There were three little girls in this picture, probably age 10 or so… and only two were in focus. The third, two or three feet back of the focus plane on the left side of the image, obviously had Down’s syndrome. The other two were in perfect focus. All three were smiling warmly, but the photographer decided it would be great to use the wide aperture of this super fast MF lens to throw the Downs kid completely out of focus. It’s not like an AF lens where the camera can just lock onto one subject, usually in the center of the frame or at a particular AF point, and the photographer doesn’t really think, “oh, I didn’t mean to focus just on that.”

And it wasn’t like she was only a little out of focus… no, she was blurred out like bigfoot in some idiot campervan conspiracy theorist’s “valuable collectible” photo album.

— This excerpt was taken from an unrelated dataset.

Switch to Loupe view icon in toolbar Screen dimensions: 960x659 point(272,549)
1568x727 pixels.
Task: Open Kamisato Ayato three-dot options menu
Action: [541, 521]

Not out of focus enough to disguise the fact that this girl was different from the other two, but so blurry you couldn’t tell which way she was looking, or how many nostrils she had. (Sorry, I saw an episode of How I Met Your Mother last night.)

This was a manual focus lens that was determinedly focused in front of the Down’s girl and got not one, but two other subjects… all other subjects… in stunningly sharp focus. I was in disbelief.

Talk about a picture saying a thousand words… this was an orated epic poem composed of slurs and bigotry.

Another thing I thought was funny…

In a particular commercial, I recognized that someone made the choice to leave three letters of a determined order visible when obscuring the trademark on a bike frame in a McDonald’s commercial. The commercial is talking about their frozen sugar drinks… sorry, frozen coffee drinks… and features, toward the end, an attractive couple, male and female, who had been displaced onto an aerobed in the study so their in-laws could sleep in their bedroom. That was their justification for drinking sugar-coffee.

Personally, if I’m sleeping in a less-than-ideal situation for a temporary amount of time, I’d rather have a McSedative. I’ll have the Ambien Frappe, please.

Nevermind that you just blatantly coopted your (much better in every sense of the word, employee treatment and product quality, namely) competitor’s nickname for the drink you’re copying, I’m more amused that the one thing in the scene with any recognizable text, beyond the drinks the models are holding, is noneother than:

A late-model Specialized Allez road bike. It’s not brand new, but it’s no more than a few years old and it’s very striking, propped behind the inflatable bed wearing its striking red and white party dress.

Allez means ‘let’s go!’ in French, but when you cover up all letters of both marks besides:


it means something completely different, in homophobic street speak. Way to go, America!

Also, the bike is the larger, and presumably the male’s steed. Which means that the husband is riding a Lez. Which means in-laws invading his bedroom are probably the least of his marital worries.

I’m just surprised at that decision, not really in disbelief.

The world is evil.

I’ve been shooting a lot of film lately. I need a scanner so I can show you more than the store-processed images from the Black Slim Devil I love so much.

I also have a roll of Velvia 50 and a roll of HP5 or two from the F100 which are… quite sharable, in my summation.

I really like film. I think people should take fewer snapshots, and focus on making photographs. At least, that’s what I feel I should do.